EU-Minister lehnen verpflichtenden nationalen Bürokratieabbau ab [DE]
Die Minister der Mitgliedstaaten haben am 18. Februar 2007 dem Vorschlag der Kommission, die durch derzeitige EU-Vorschriften verursachten Verwaltungslasten innerhalb der nächsten fünf Jahre um 25% zu reduzieren, zugestimmt. Eine ähnliche Zielvorgabe für den Bürokratieabbau auf nationaler Ebene lehnten die Minister jedoch ab.
Die Minister der Mitgliedstaaten haben am 18. Februar 2007 dem Vorschlag der Kommission, die durch derzeitige EU-Vorschriften verursachten Verwaltungslasten innerhalb der nächsten fünf Jahre um 25% zu reduzieren, zugestimmt. Eine ähnliche Zielvorgabe für den Bürokratieabbau auf nationaler Ebene lehnten die Minister jedoch ab.

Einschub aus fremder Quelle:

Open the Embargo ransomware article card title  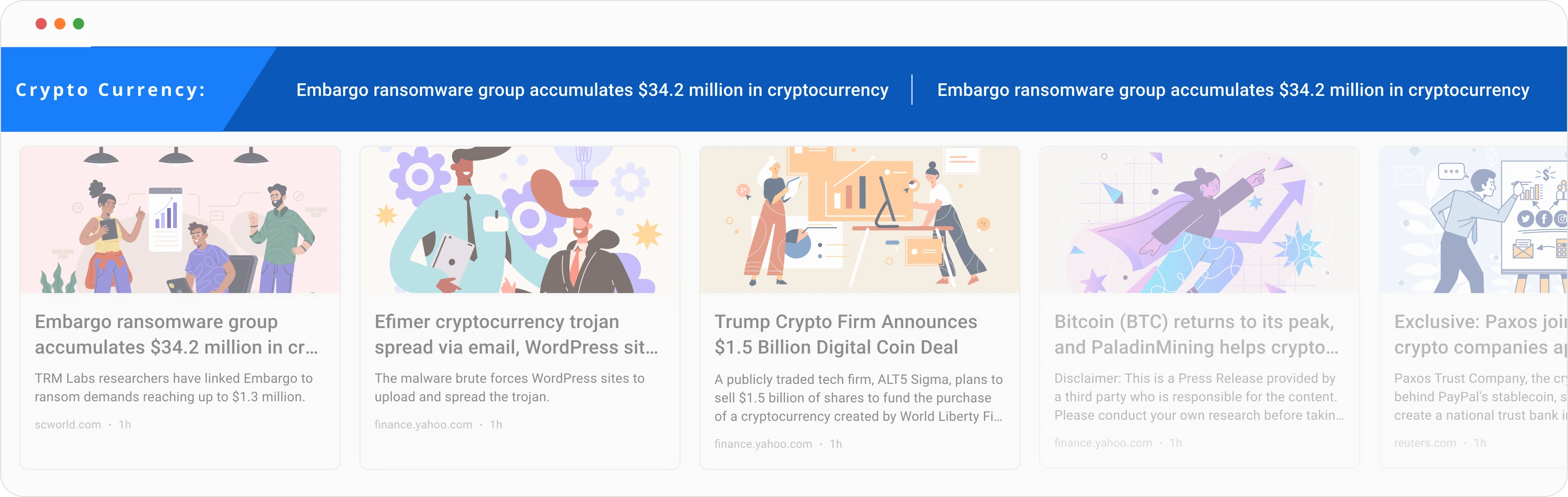tap(176, 334)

Trotz der Unterstützung von Staaten wie Dänemark und den Niederlanden, die in diesem Bereich schon weiter fortgeschritten sind und ehrgeizige Pläne zur Reduzierung der Vorschriften für Unternehmen umgesetzt haben, wollten sich die anderen Mitgliedstaaten nicht zu einem solchen Ziel verpflichten.
Sie betonten vor allem die hohen Kosten für die Einschätzung der Verwaltungslasten von neuen und bestehenden Vorschriften und für die Festlegung von Kriterien zur Reduzierung des Verwaltungsaufwandes.